In [1], two algorithms are proposed to find potential slacks of given circuits. One is based on the maximumindependent-set algorithm (MISA), which can provide optimal solutions but its computation cost is high; the other is a greedy estimation algorithm, which is much faster than MISA but generates sub-optimal solutions. Besides, these methods focus only on computing potential slack of a single combinational logic block. However, potential slack of a logic block is affected by the signal arrival and required times at the primary inputs and outputs, which in turn are decided by the arrival times of the clock signals at the launching flip-flops. The clock arrival times can be adjusted through clock skew optimization. For a system consisting of a set of combinational logic blocks and a clock distribution network feeding clock signal to each block, a synergistic blend of potential slack calculation and clock skew optimization could improve the total potential slack of all logic blocks in the system.

In this paper, we first propose a new approach for potential slack calculation based on linear programming. Our approach determines optimal solutions with significant run-time speedup in comparison to the existing methods. Then we combine our technique with clock skew optimization to maximize the total potential slack of all logic blocks subject to clock-skew constraints.

The rest of the paper is organized as follows. Preliminaries are given in section 2. We describe our linear-programming-based approach in section 3. In section 4, we discuss how to combine the proposed technique with clock-skew optimization for global potential slack budgeting. In section 5 we give the experimental results. We conclude the paper in section 6.

#### 2. Preliminaries

In this section we briefly review the concept of potential slack and its calculation methods. We follow the definitions and algorithms used in [1].

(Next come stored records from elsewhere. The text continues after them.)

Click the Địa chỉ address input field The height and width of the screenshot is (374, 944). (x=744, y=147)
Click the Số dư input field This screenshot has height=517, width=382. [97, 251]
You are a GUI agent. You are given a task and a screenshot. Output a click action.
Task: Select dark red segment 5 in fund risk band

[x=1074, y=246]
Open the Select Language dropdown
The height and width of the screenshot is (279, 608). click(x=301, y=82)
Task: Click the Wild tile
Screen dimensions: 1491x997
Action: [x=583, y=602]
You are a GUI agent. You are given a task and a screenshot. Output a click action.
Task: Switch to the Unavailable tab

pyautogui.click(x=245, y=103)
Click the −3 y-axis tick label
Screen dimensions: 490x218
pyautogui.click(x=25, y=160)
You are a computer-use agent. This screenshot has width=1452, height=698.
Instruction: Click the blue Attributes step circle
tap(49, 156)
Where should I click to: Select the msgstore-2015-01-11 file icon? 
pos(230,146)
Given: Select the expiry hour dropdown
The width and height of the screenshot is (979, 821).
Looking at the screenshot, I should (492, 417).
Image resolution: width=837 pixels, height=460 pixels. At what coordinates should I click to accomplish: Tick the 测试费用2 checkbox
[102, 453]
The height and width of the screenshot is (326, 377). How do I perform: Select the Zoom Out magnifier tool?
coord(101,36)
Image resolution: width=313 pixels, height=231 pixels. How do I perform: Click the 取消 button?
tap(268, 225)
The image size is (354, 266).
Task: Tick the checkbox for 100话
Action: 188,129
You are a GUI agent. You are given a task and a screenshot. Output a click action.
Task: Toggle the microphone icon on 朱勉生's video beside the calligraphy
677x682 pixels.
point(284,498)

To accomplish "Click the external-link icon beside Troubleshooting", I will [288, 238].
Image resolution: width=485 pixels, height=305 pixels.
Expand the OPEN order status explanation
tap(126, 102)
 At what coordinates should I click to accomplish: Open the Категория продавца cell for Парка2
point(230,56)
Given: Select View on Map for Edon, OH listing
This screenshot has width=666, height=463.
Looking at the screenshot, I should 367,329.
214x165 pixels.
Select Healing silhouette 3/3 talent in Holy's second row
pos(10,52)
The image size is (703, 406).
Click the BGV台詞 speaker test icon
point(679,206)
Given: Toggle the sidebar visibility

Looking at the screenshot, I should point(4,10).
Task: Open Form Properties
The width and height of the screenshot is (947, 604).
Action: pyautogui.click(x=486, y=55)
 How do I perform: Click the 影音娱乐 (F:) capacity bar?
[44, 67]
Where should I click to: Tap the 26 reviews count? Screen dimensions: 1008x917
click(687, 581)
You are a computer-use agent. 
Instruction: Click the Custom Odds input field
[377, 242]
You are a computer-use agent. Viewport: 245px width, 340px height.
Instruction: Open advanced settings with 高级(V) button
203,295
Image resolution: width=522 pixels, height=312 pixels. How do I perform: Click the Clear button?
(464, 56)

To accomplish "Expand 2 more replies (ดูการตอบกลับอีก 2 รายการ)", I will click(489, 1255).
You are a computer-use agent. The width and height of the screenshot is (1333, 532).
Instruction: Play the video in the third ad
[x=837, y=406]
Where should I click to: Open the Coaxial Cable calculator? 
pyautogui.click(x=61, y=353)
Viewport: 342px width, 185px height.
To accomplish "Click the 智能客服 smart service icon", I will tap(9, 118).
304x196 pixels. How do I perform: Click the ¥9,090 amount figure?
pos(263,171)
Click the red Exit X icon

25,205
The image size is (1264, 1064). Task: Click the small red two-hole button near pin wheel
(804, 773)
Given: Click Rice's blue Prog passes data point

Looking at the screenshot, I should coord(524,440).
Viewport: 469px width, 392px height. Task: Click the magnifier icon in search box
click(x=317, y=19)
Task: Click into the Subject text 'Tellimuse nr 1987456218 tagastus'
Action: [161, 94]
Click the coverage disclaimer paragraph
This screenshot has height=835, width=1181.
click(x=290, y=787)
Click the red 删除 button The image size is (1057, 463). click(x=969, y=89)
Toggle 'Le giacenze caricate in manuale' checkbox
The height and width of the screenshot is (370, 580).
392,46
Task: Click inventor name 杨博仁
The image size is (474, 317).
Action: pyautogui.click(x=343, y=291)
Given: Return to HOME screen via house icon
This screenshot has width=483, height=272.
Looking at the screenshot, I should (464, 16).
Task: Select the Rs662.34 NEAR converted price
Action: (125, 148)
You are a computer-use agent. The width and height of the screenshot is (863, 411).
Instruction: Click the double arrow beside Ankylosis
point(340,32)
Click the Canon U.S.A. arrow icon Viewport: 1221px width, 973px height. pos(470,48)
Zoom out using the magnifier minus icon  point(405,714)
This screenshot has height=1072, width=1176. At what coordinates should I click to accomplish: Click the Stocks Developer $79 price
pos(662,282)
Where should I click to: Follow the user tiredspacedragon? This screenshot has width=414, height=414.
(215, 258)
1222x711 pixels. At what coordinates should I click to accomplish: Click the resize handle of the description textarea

Consider a combinational circuit composed of *n* modules  $V = \{v_1, v_2, ..., v_n\}$ , and *m* nets  $E = \{e_1, e_2, ..., e_m\}$ . Such a circuit can be modeled as a *directed acyclic graph* (*DAG*) *G*. In the graph, each node represents a module, and there is an edge from node  $v_i$  to node  $v_j$  if and only if the output of  $v_i$  is an input of  $v_j$ . Each node  $v_i$  (i = 1, ..., n) is associated with a propagation delay  $d_i$ . We assume that the arrival times for all primary inputs are zero and the required times for all primary outputs are the specified timing requirements. For each node  $v_i$ , the arrival time  $a_i$  and required time  $r_i$  can be computed recursively as follows:

$$a_{i} = max(a_{j} + d_{i} + \delta_{ji}) \qquad v_{j} \in FI(v_{i})$$
  

$$r_{i} = min(r_{k} - d_{k} - \delta_{ik}) \qquad v_{k} \in FO(v_{i})$$
(1)

where  $FI(v_i)$  ( $FO(v_i)$ ) is a set of fanin (fanout) nodes of a node  $v_i$ .  $\delta_{ji}$  is the interconnect delay from a node  $v_j$  to a node  $v_i$ . To simplify our discussion, from now on we assume that all interconnect delays are zero. Our technique can be easily extended to consider interconnect delays.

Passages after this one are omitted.